Your task: Print every one of the entries below verbatim, omitting the pictures from your output.

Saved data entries

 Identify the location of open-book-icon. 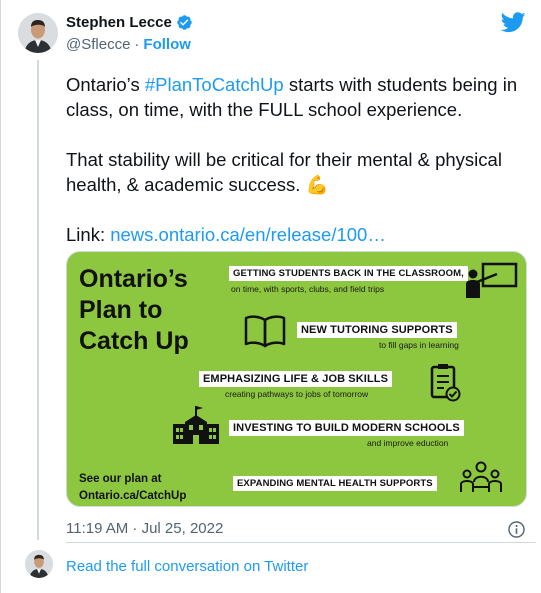
(265, 332).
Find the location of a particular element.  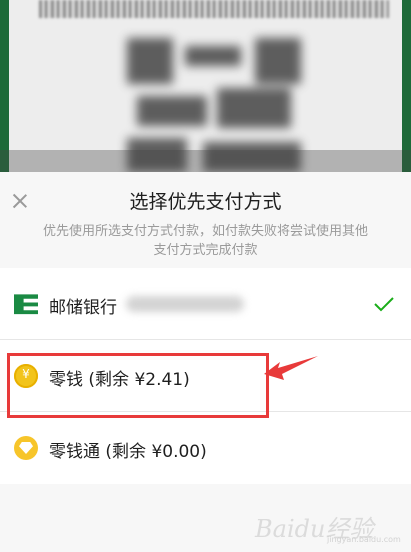

barcode is located at coordinates (214, 9).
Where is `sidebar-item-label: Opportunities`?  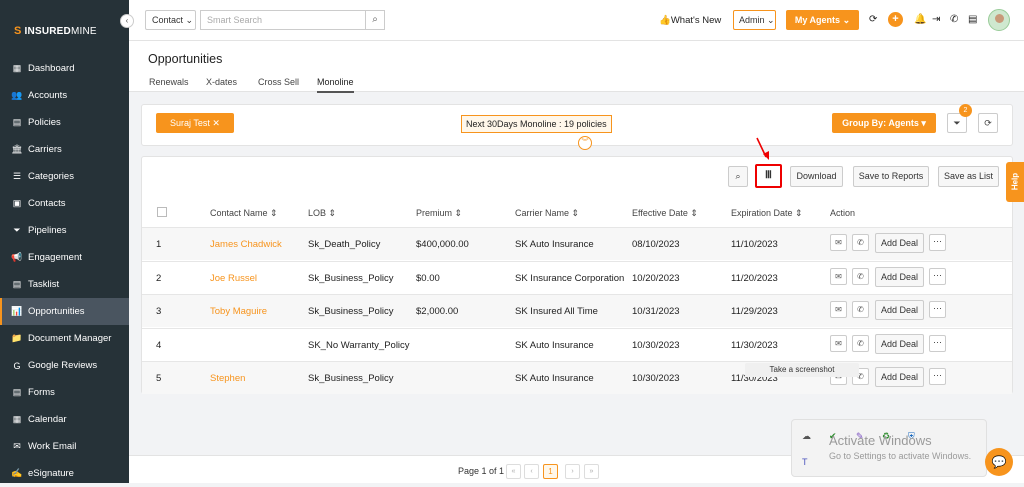
sidebar-item-label: Opportunities is located at coordinates (56, 312).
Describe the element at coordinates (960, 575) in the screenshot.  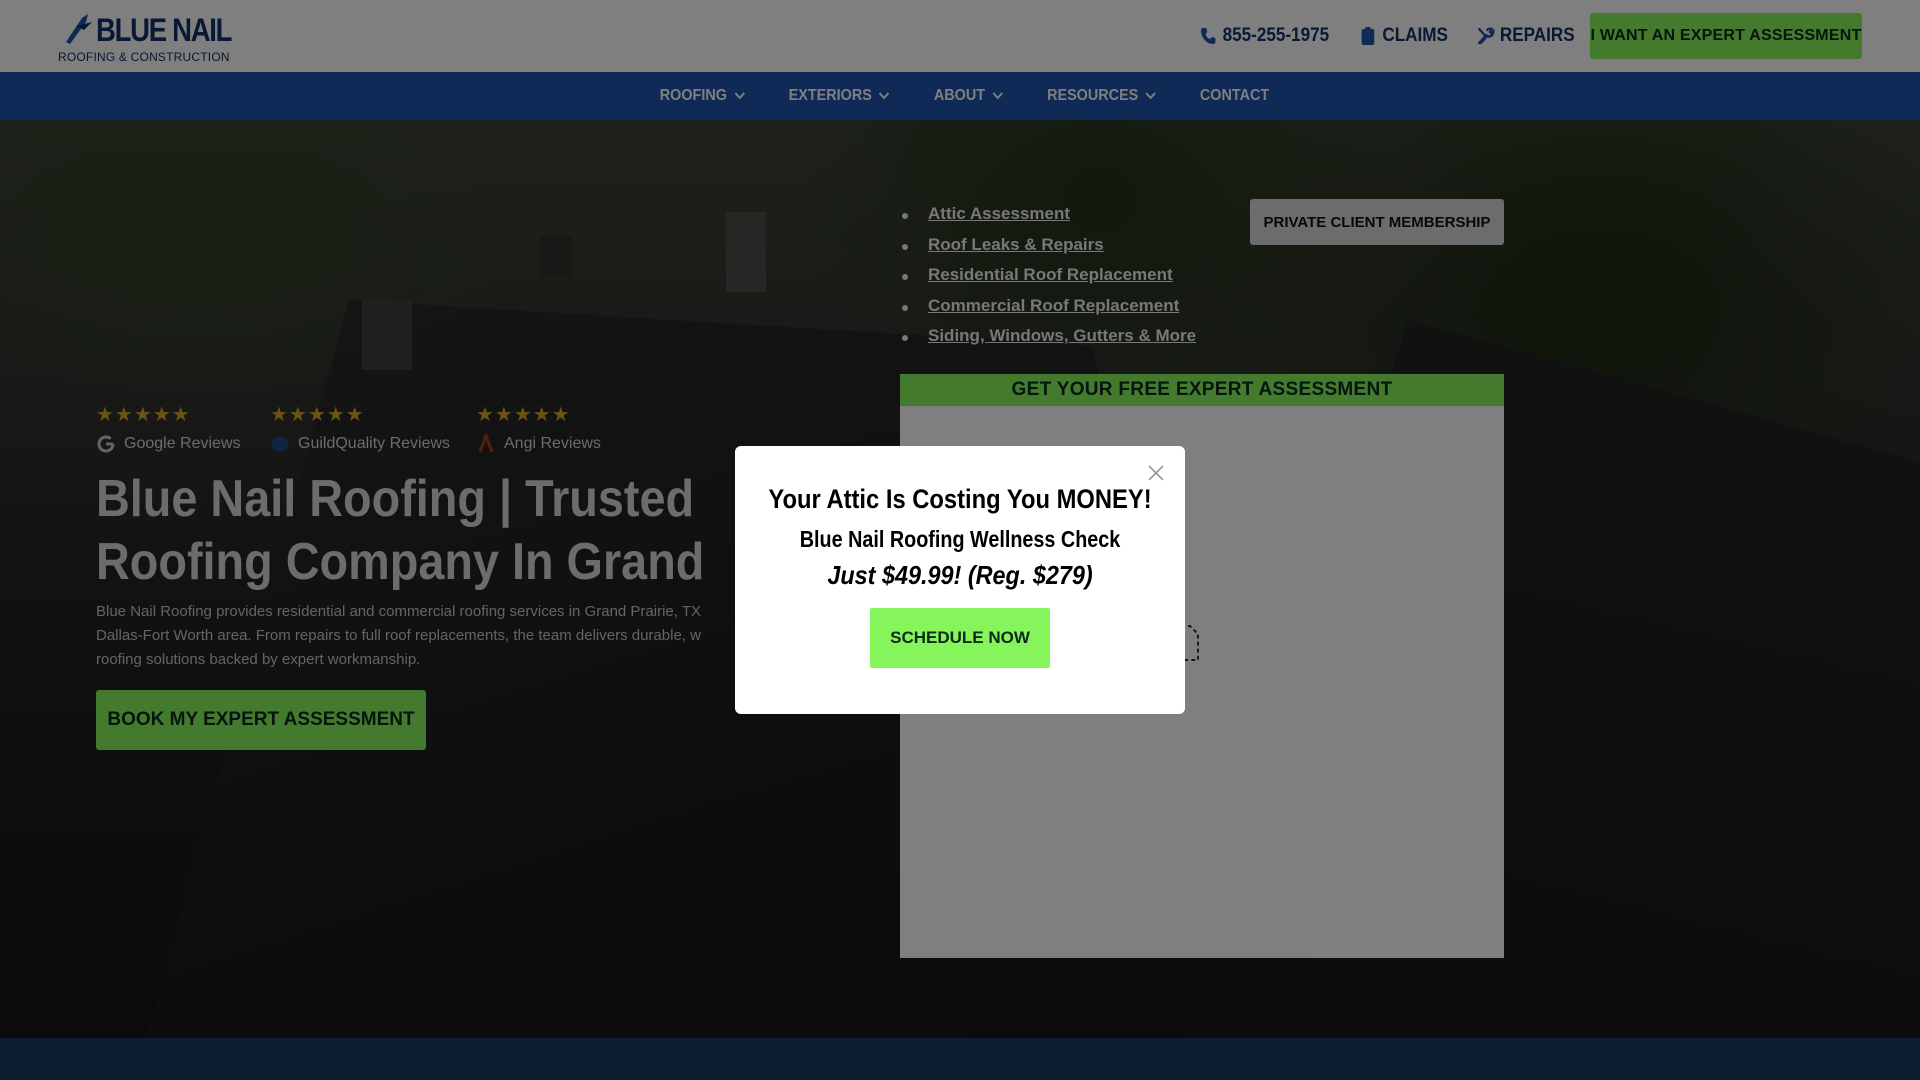
I see `popup-price: Just $49.99! (Reg. $279)` at that location.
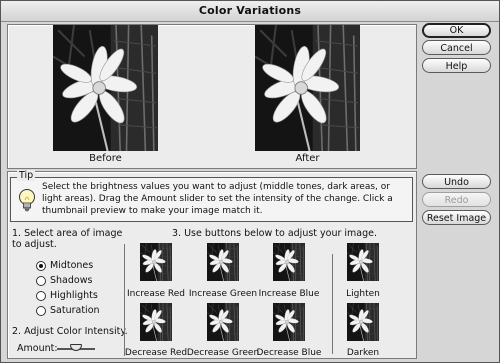 The image size is (500, 363). I want to click on after-label: After, so click(308, 158).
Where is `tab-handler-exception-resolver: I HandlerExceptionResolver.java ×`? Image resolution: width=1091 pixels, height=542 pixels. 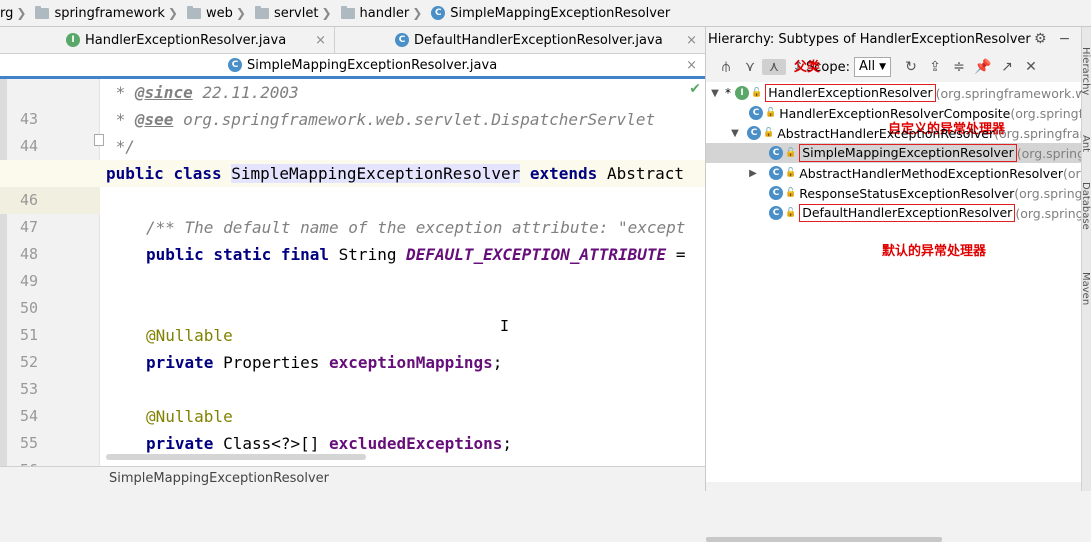
tab-handler-exception-resolver: I HandlerExceptionResolver.java × is located at coordinates (168, 40).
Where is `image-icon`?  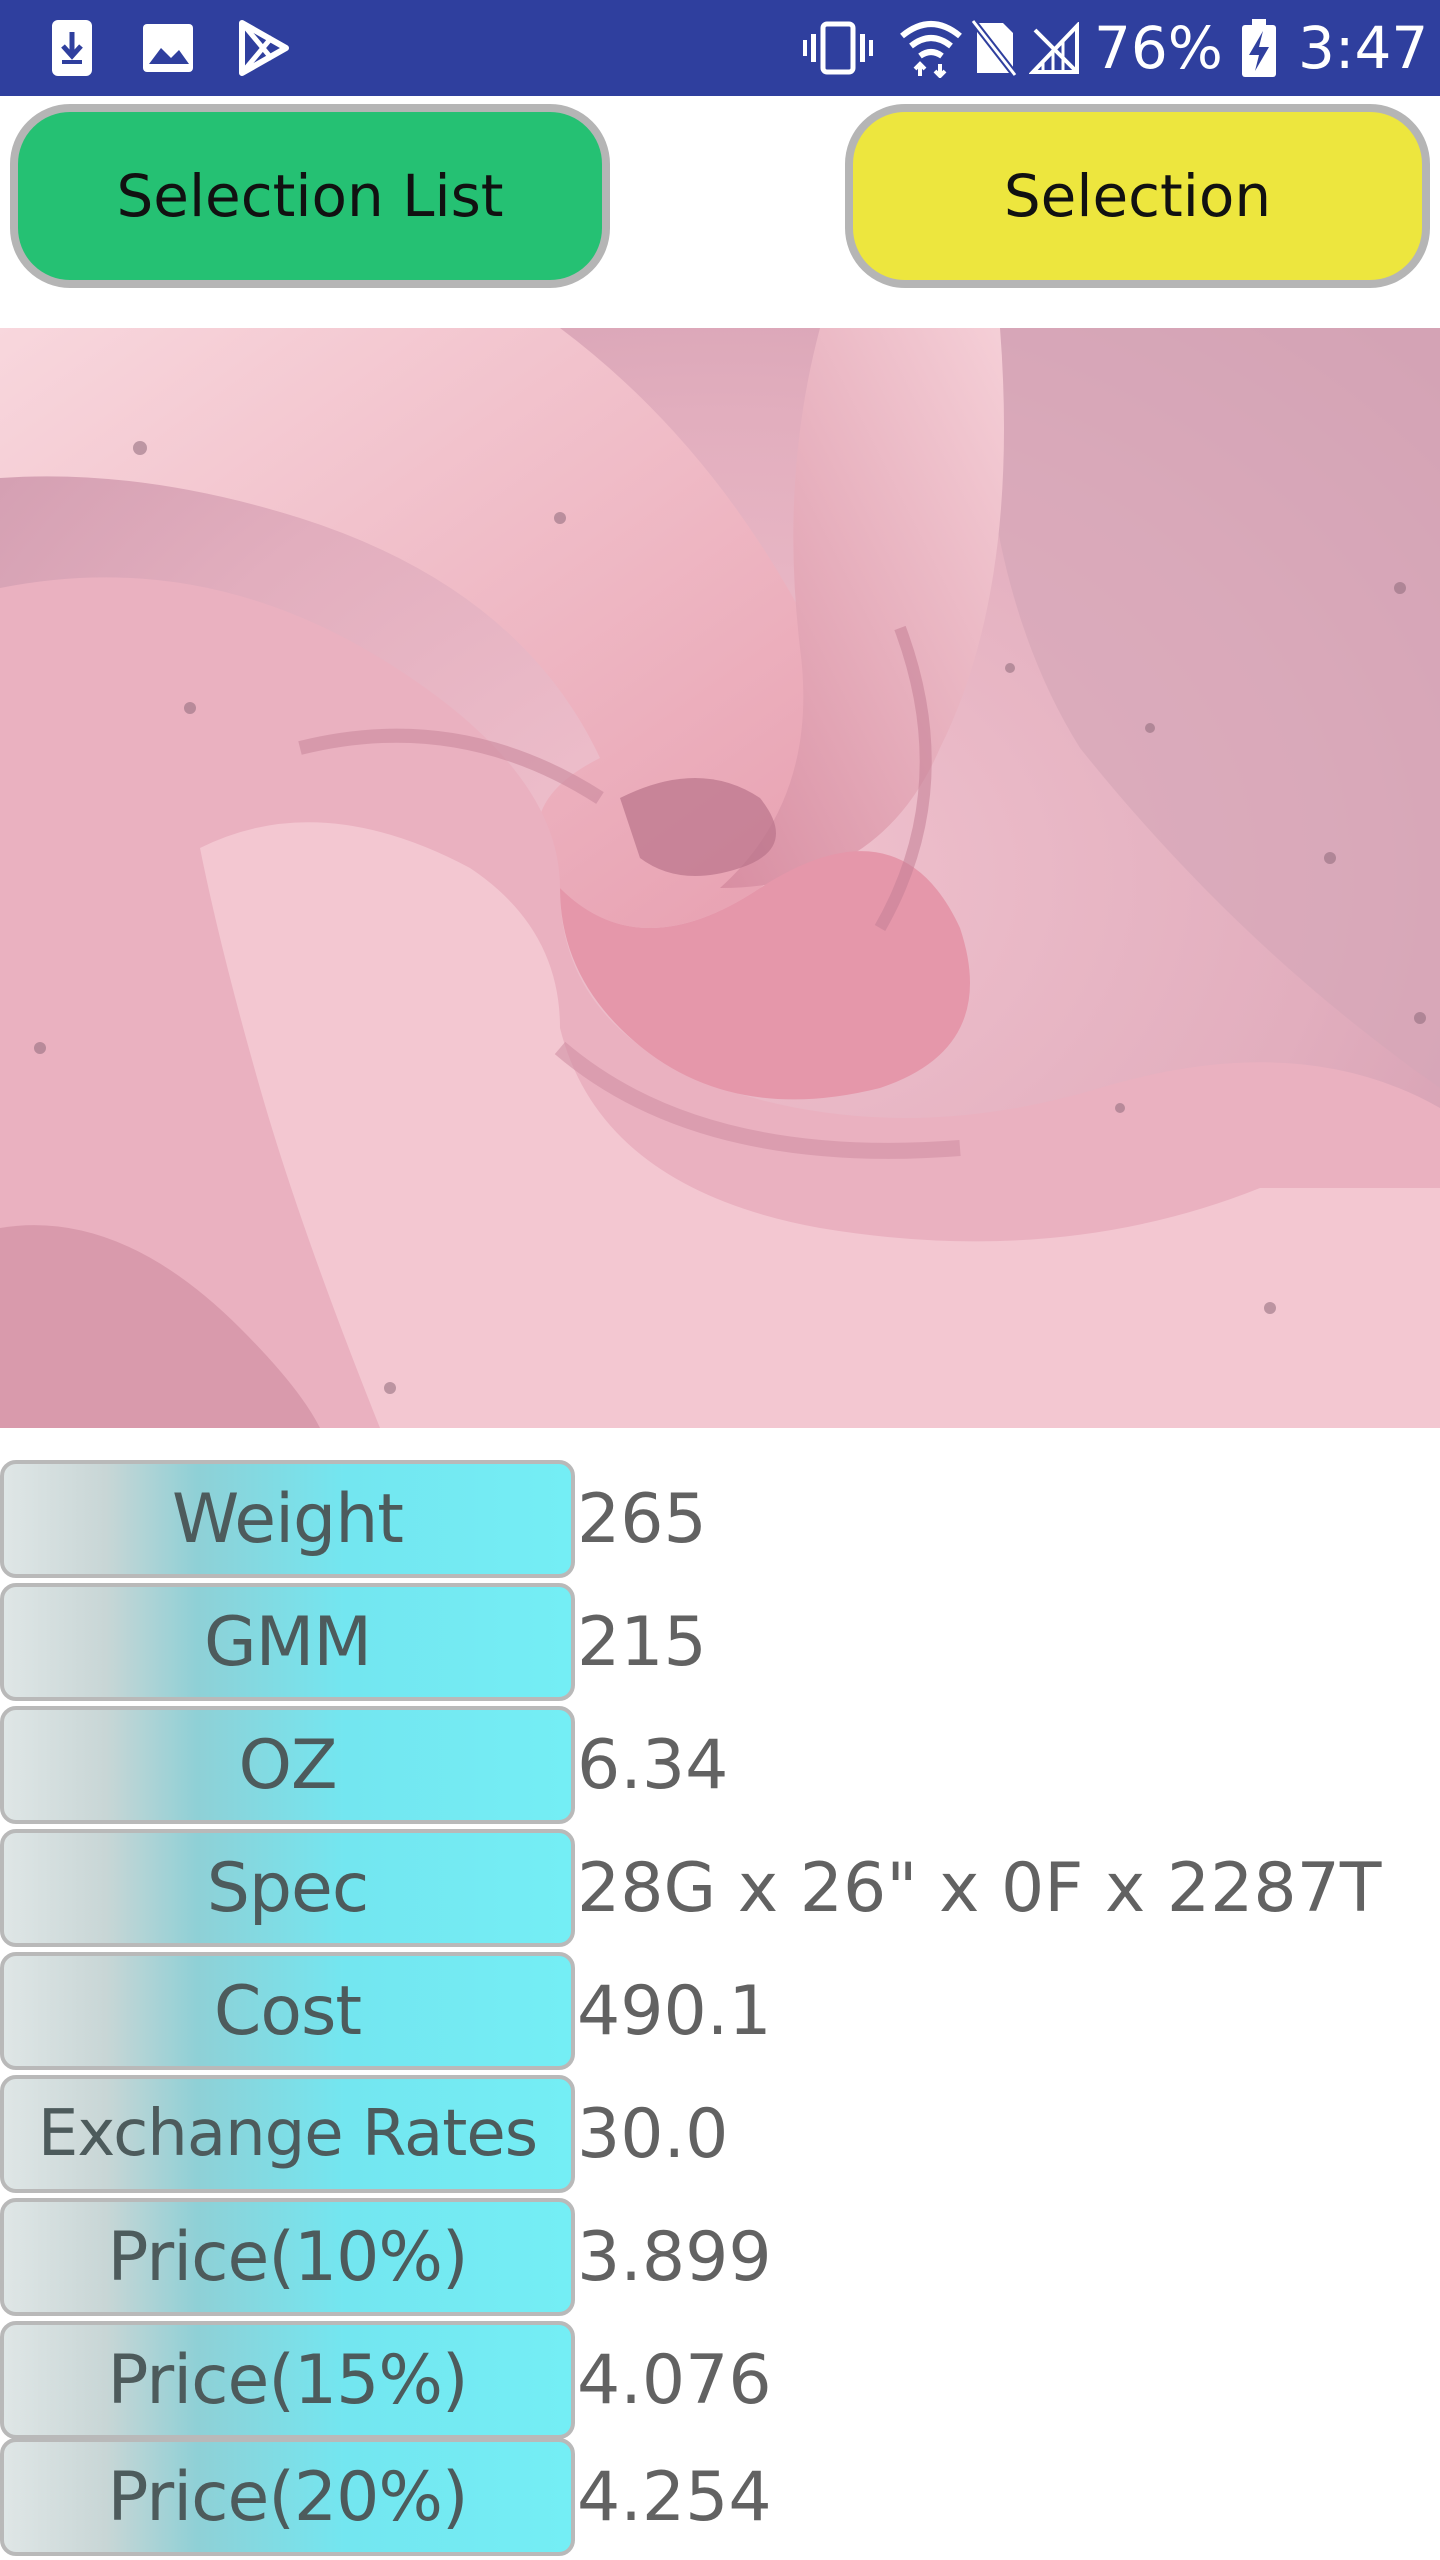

Solution for this task:
 Identify the location of open-book-icon. 
(265, 332).
Find the location of a particular element.  

barcode is located at coordinates (214, 9).
Where is `sidebar-item-label: Opportunities`?  
sidebar-item-label: Opportunities is located at coordinates (56, 312).
Describe the element at coordinates (960, 575) in the screenshot.  
I see `popup-price: Just $49.99! (Reg. $279)` at that location.
 The image size is (500, 363). I want to click on after-label: After, so click(308, 158).
Where is `tab-handler-exception-resolver: I HandlerExceptionResolver.java ×`? Image resolution: width=1091 pixels, height=542 pixels. 
tab-handler-exception-resolver: I HandlerExceptionResolver.java × is located at coordinates (168, 40).
Where is `image-icon`?  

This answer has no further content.